Activity list |
#1 List every person named in the history of Dewey and Rehoboth Beaches below.
#2 Extend the history of Dewey and Rehoboth Beaches below, picking up right after its final sentence.

Extract to read |

A Brief History of Dewey and Rehoboth Beaches, Delaware

One of the first to discover Rehoboth was an unknown English sea captain from Jamestown, who was following the maps of Captain John Smith the explorer. This sailor was exploring some of the inland bays along the Delaware Coast when he and his men rowed a boat ashore for fresh water. He found a flat peninsula covered by dwarf pines and scruffy dunes, no higher than 10-12 feet from sea level. He called it “Rehoboth” from Genesis xxvi: 22— meaning Broad Places.

One of the original settlers was a man named Paul Marsh who entered into the colonies around 1689. He quickly established himself as a man of means, purchasing several hundred acres in Deale county (now Sussex).  He called his first plantation Marshy Hope.  A grandson, Peter Marsh, acquire about 600 acres southeast of Whorekill (now Lewes). Peter Marsh was a planter and cultivated the land to grow crops, which he transported to Philadelphia. Peter Marsh’s house built in 1739 was one of the first structures in Rehoboth. Today it houses the Art League, an association that promotes the arts and offers exhibitions and classes on the old Marsh Estate.  There are many descendents of the original Paul Marsh in Sussex County.

Provided data |
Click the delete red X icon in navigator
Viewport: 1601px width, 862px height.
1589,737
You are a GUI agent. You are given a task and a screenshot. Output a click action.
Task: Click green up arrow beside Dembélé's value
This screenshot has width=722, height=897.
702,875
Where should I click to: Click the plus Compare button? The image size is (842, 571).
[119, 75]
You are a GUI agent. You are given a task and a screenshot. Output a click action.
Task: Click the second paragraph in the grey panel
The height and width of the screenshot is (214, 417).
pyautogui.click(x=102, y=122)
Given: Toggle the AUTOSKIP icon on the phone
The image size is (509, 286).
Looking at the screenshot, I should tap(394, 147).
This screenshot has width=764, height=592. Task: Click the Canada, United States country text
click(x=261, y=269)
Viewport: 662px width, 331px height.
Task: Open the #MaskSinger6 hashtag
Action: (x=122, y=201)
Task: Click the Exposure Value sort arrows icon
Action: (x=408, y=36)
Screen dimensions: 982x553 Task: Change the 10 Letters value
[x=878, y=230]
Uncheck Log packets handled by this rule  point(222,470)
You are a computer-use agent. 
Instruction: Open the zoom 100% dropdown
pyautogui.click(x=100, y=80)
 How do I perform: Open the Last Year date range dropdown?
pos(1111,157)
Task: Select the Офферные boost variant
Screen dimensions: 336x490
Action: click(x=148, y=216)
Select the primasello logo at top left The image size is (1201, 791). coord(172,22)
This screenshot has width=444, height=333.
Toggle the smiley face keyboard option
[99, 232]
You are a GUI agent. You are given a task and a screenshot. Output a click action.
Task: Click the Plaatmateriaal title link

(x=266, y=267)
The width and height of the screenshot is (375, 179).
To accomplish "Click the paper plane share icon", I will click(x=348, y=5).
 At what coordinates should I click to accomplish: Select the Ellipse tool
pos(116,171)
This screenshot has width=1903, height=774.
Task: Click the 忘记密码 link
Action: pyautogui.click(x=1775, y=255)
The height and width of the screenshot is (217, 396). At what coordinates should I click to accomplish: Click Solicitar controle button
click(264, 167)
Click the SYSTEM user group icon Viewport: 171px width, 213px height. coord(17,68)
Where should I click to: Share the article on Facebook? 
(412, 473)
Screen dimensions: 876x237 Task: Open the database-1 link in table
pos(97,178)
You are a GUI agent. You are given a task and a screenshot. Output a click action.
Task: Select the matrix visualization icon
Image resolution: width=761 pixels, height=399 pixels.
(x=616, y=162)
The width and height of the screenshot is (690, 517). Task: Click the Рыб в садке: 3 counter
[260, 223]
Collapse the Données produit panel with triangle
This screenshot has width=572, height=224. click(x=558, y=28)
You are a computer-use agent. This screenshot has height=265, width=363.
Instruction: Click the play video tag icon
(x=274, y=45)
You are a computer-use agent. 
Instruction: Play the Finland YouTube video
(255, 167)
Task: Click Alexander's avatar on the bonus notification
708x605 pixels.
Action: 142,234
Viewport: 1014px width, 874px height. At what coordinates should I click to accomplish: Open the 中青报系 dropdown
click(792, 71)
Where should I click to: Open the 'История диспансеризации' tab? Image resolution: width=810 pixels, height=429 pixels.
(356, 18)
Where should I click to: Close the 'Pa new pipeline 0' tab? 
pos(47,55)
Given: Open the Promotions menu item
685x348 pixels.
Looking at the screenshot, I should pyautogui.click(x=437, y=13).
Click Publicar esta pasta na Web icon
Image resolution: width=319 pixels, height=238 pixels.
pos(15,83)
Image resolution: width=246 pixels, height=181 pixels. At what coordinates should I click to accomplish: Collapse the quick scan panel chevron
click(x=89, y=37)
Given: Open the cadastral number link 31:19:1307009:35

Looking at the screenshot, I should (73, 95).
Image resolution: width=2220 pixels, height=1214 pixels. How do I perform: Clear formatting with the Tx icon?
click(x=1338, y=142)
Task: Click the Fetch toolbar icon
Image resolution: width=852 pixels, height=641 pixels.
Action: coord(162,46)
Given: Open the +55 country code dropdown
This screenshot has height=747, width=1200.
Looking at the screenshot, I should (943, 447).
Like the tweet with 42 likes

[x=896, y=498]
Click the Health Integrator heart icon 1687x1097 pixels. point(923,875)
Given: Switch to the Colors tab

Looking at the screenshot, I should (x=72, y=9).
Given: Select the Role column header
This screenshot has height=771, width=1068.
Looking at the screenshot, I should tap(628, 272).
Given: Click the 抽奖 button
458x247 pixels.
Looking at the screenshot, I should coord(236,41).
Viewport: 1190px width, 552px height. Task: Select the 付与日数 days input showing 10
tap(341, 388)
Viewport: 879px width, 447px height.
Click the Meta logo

Answers for each item |
#1 Captain John Smith, Paul Marsh, Peter Marsh

#2
Along the coast to the south, in an area between Silver Lake and Dewey Beach, Robert West bought some land from the Marsh Family in 1855. In partnership with Joseph Comegys, (later a Delaware Chief Justice) and Manlove Hayes, a state senator from Dover, the parties incorporated a company to develop about 135 acres of land south of Silver Lake into what was called to be called “Rehoboth City”. The plan never got off the ground because of the Civil War. A second partnership resurrected the Rehoboth City vision as the  “Rehoboth Association” and bought another 500 acres with plans to purchase the Dodd Farm as a second stage. This plan also languished.  The development finally got underway in 1925 and is now called “Rehoboth By the Sea”.

“It came to him in a dream.”  Robert W. Todd, a Methodist Episcopal minister from Wilmington St. Paul’s Church, had visited an ocean retreat along the Jersey Coast when he had had a bout with tuberculosis. The fair skies, the salt air and the mesmerizing waves had greatly restored his health.  He was determined to find a place for a summer church camp along Delmarva—so obsessed was he that he saw the place in a dream; a wide strip of clear white sand on the Delmarva Peninsula, located between two bays where tall grasses grew in the high dunes and shellfish crawled in the surf. One morning while staying in a lodge on the oceanside of Dewey Beach, he walked north toward Cape Henlopen, along the shore.  By mid-morning he had found the site from his dream.

In 1871 he purchased 414 acres along the ocean from farmers, and named it “Rehoboth”. The Rehoboth Beach Camp Meeting Association of the Methodist Episcopal Church,  was formally established on January 27, 1873.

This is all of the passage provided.